Even though the Energy Department has spent $9 billion and more than 20 years developing the plan for a nuclear waste dump at Yucca Mountain, when asked by senators about the site, Chu said only that he would use sound science to find a long-term solution to the storage problem.

By sidestepping the issue and pointing to President-elect Barack Obama’s stated opposition to Yucca Mountain, Chu did more than simply avoid a thorny question during a confirmation hearing. He signaled the new direction Obama seems to be taking on the dump: It was as if Yucca Mountain did not exist.

“The Department of Energy has an obligation, a real obligation, to provide a plan that allows for the safe disposal of nuclear waste,” Chu testified. “We do need a plan of how to dispose of that waste safely over a long period of time.”

Nevertheless, the Nobel physicist said nuclear energy is necessary as the nation confronts climate change. It satisfies 20 percent of the nation’s energy needs — and constitutes 70 percent of its carbon-free energy, he reminded the Senate Energy and Natural Resources Committee.

The next point public officials usually make in conversations of this kind is that nuclear recycling will provide a way out of the waste conundrum. Many lawmakers in Nevada say they favor nuclear power if the waste can be reused rather than dumped.

Chu, however, seemed unconvinced that reprocessing nuclear waste is a sound choice, describing existing technology as “not ideal.” He echoed concerns in the scientific community that nuclear waste stockpiled for recycling could fall into enemy hands, and that reprocessing used fuel now costs more than mining for fresh uranium.

“The idea here, now, is to do it in a way that makes it more proliferation-resistant and there’s economic feasibility,” he said.

Chu told the senators that waste storage is an issue that would “occupy a significant amount of my time and energy.”

He said that in many ways the nuclear dilemma is similar to the quest for clean coal: More coal and nuclear plants should be brought on line even as new technologies are being developed – to capture carbon in the case of coal or resolve the waste issue with nuclear energy.

“It doesn’t mean you stop everything today,” he said.

Perhaps one clue to his approach in resolving the waste issue can be seen in his views on the politically difficult task of choosing routes for new energy transmission lines.

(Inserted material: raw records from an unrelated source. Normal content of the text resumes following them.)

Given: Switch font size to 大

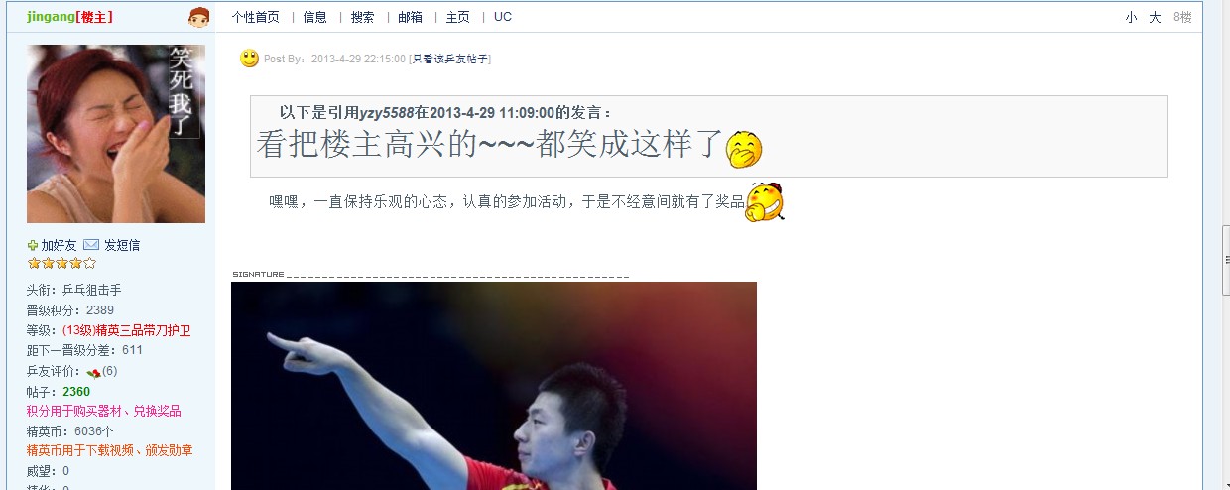Looking at the screenshot, I should pyautogui.click(x=1155, y=17).
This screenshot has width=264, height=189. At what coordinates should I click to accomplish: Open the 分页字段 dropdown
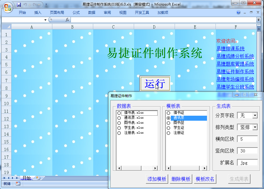(255, 115)
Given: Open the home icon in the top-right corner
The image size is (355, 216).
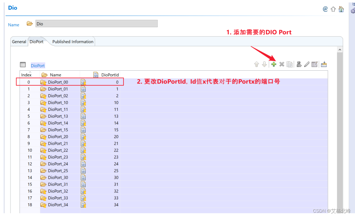Looking at the screenshot, I should tap(341, 9).
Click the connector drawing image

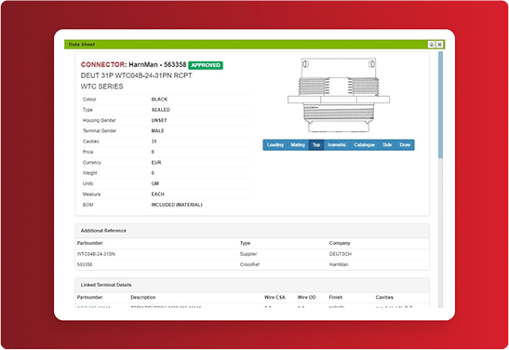[x=339, y=95]

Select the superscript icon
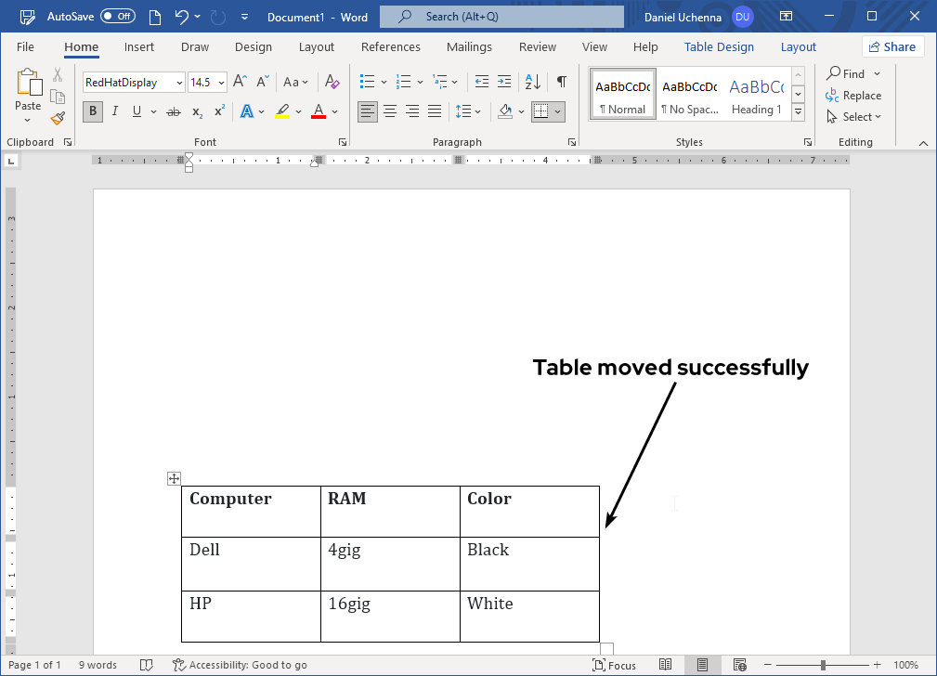pyautogui.click(x=217, y=111)
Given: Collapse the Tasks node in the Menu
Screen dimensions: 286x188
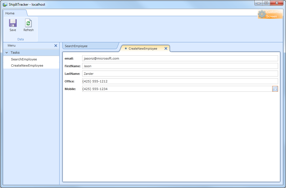Looking at the screenshot, I should coord(6,53).
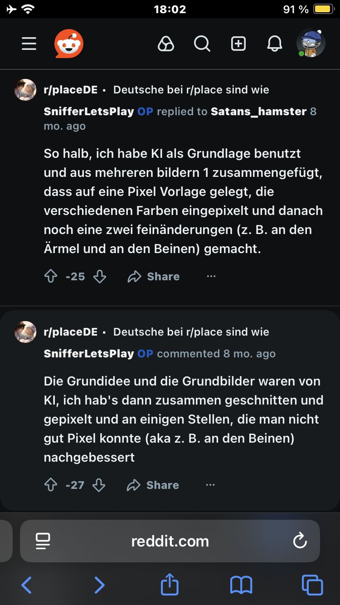
Task: Share the second comment
Action: (x=153, y=485)
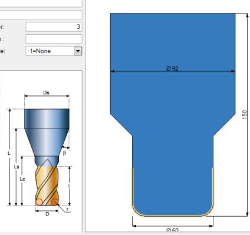Click the number field containing 3

pyautogui.click(x=54, y=27)
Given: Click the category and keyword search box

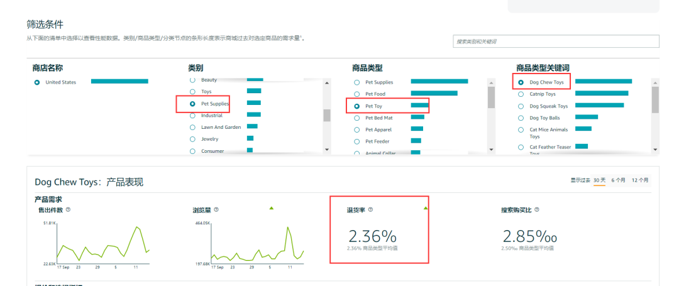Looking at the screenshot, I should coord(556,41).
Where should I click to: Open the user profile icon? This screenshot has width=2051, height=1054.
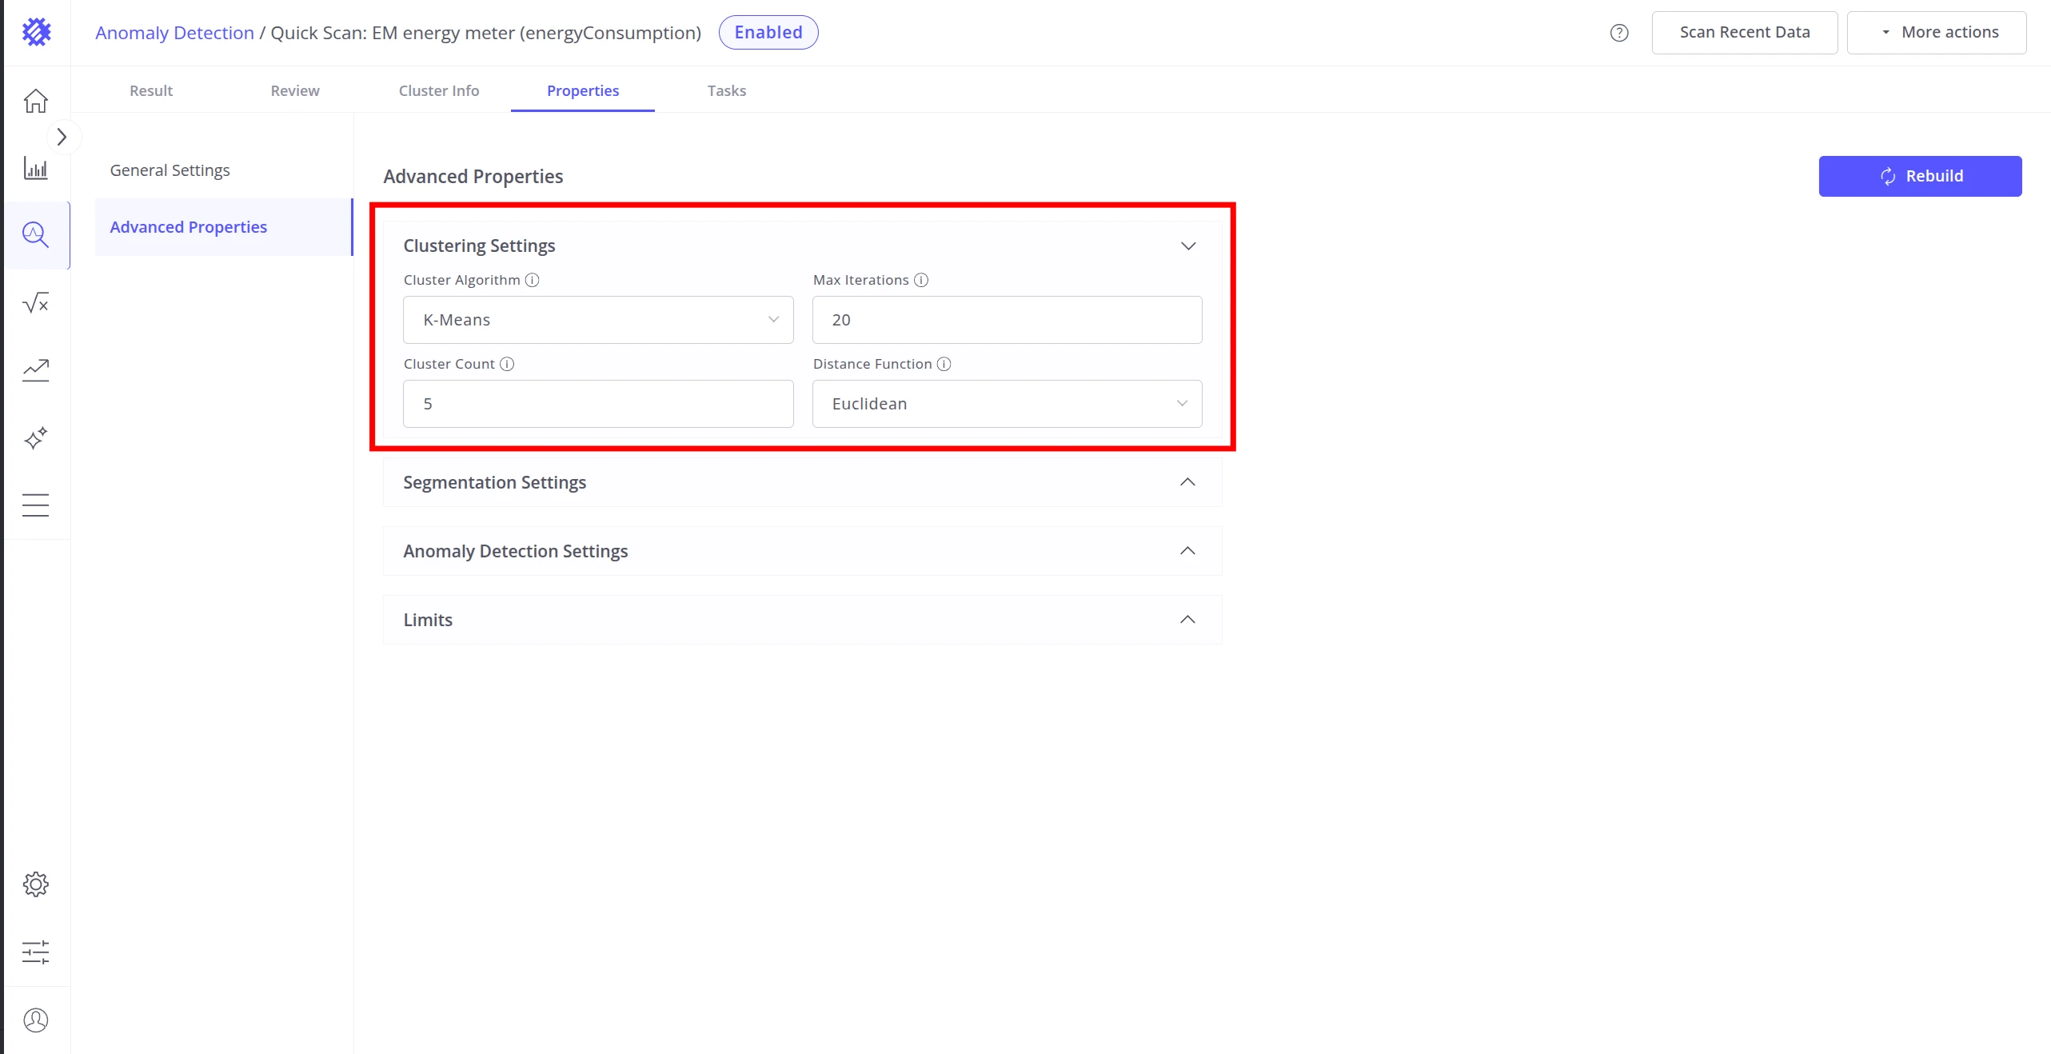point(35,1020)
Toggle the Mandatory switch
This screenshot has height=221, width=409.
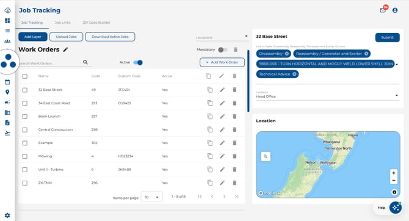click(223, 49)
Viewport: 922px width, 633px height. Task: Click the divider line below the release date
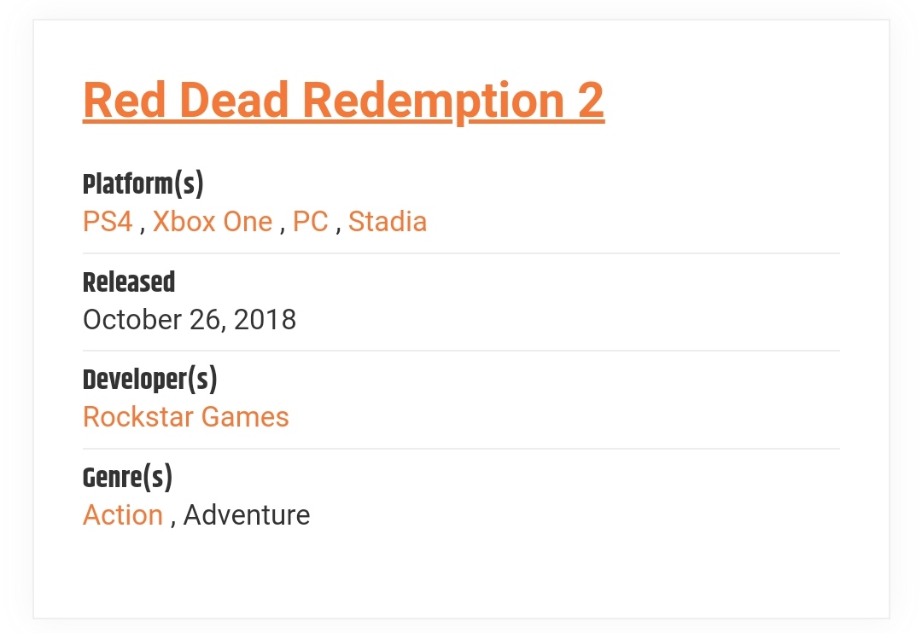click(x=461, y=351)
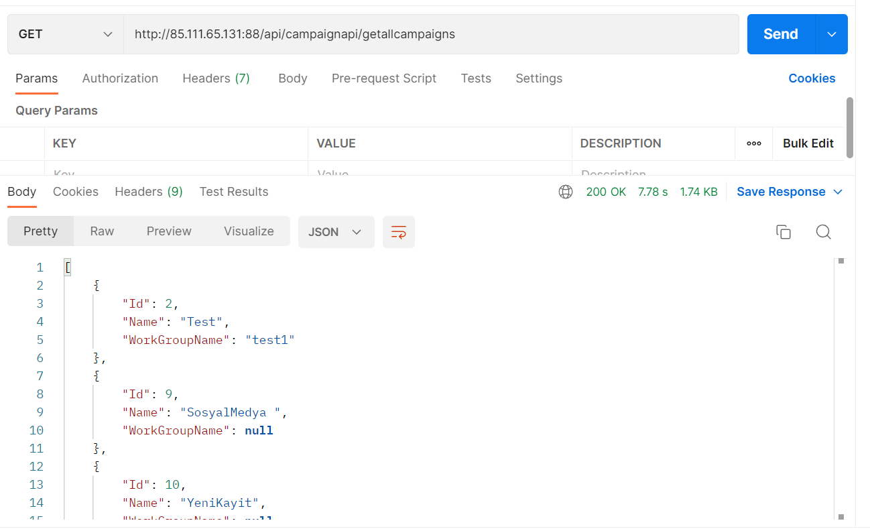Click Bulk Edit for query params
This screenshot has height=529, width=870.
[808, 143]
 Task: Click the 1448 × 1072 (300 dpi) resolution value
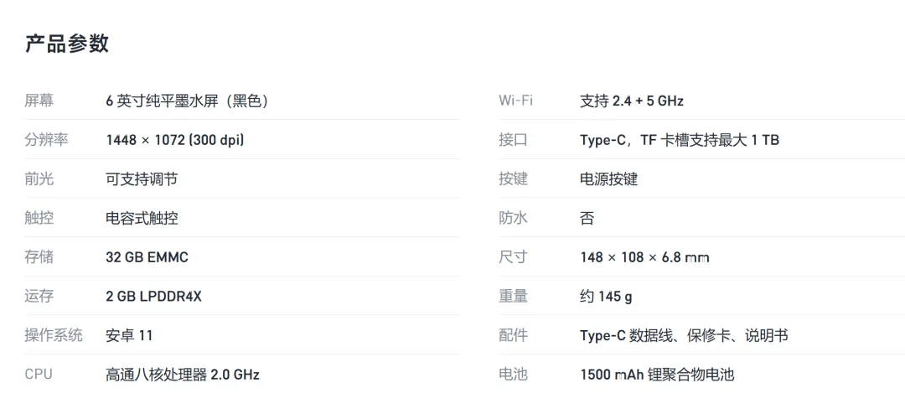point(175,140)
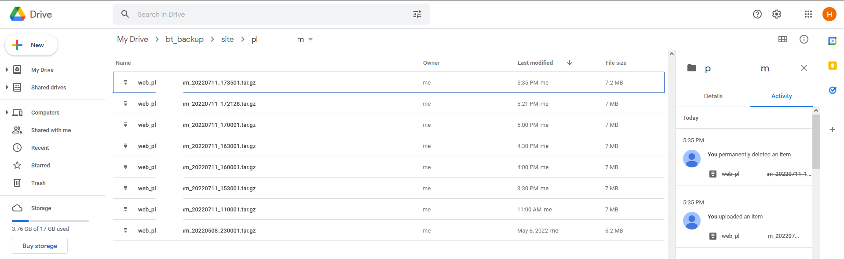The image size is (844, 259).
Task: Expand Shared drives tree in sidebar
Action: [x=7, y=87]
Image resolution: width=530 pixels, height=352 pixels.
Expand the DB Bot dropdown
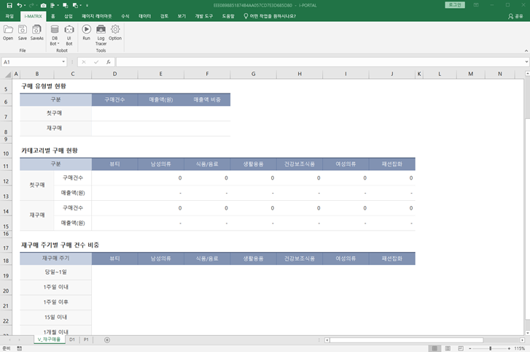pyautogui.click(x=55, y=43)
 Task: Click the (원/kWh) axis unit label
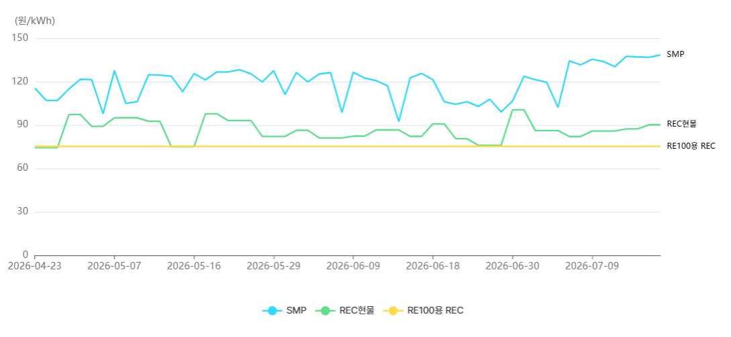coord(35,21)
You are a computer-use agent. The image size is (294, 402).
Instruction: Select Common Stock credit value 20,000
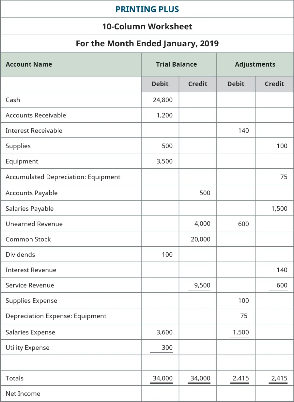200,239
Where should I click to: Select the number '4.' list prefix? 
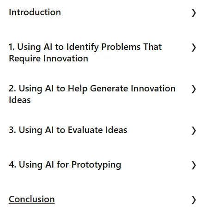[12, 165]
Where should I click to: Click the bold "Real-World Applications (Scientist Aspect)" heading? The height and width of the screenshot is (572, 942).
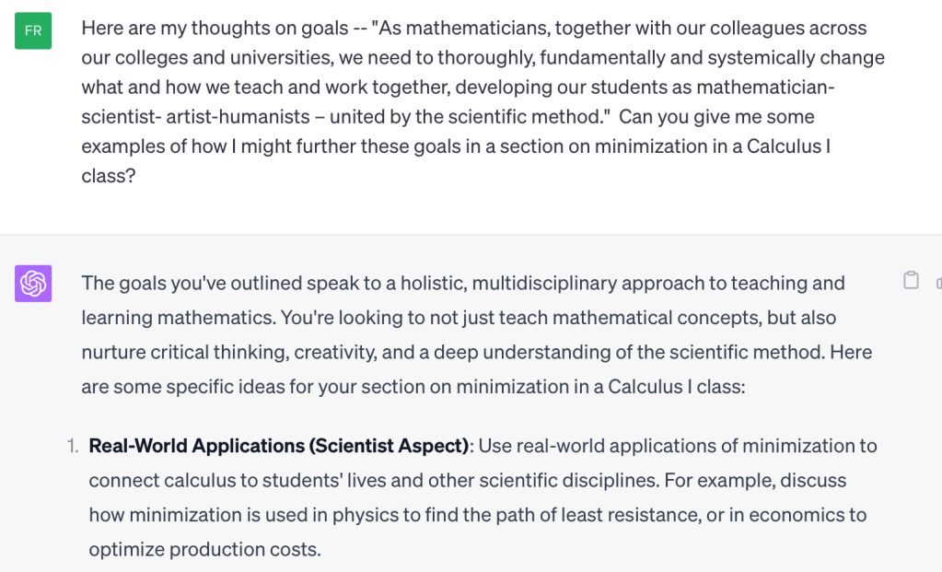pos(279,446)
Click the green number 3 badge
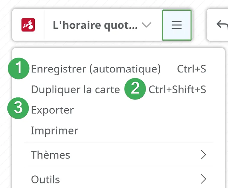The image size is (228, 188). tap(18, 108)

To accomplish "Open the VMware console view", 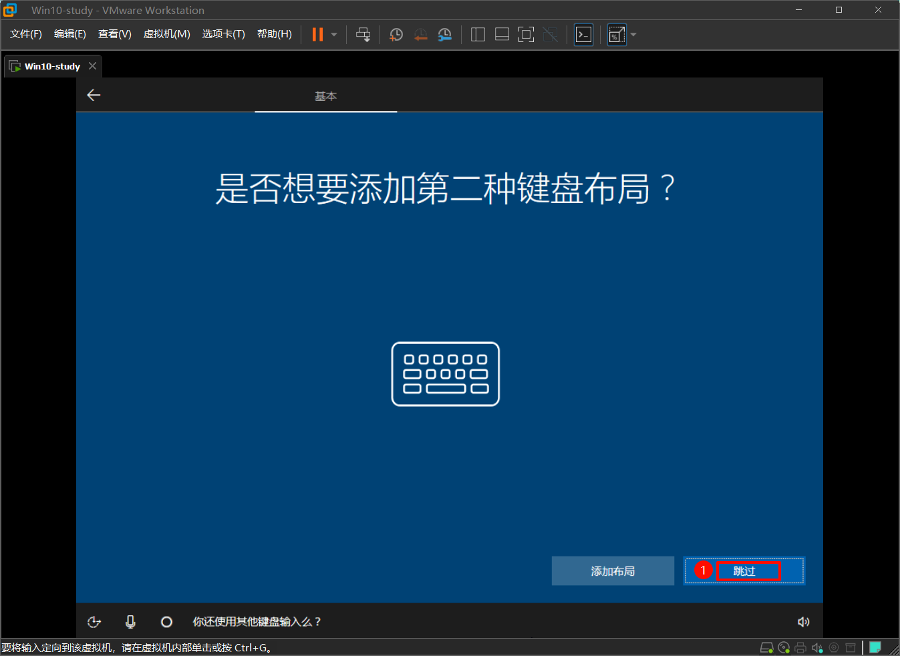I will 583,35.
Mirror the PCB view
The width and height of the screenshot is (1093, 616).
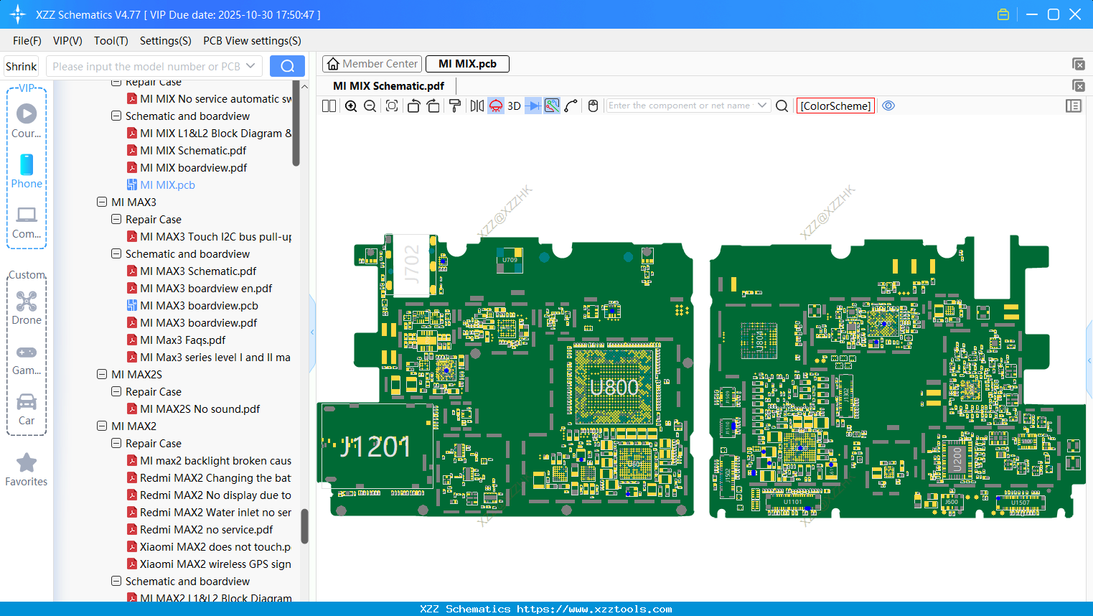point(477,106)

Communities have protested the so-called electricity superhighways proposed for their neighborhoods.

“How do you site these in a way that takes into consideration the local feelings?” Chu said.

When one senator asked whether the federal government should be given more authority to decide where the transmission lines belong, Chu suggested the government instead “try a gentler approach.”

When one senator asked whether the federal government should be given more authority to decide where the transmission lines belong, Chu suggested the government instead “try a gentler approach.”

Chu’s comments seemed light years from those of Energy Department officials who forced Yucca Mountain on Nevada over the years. “If one just expands the authority and gives more power, my feeling is the states, and the local people in the states, might react,” Chu said.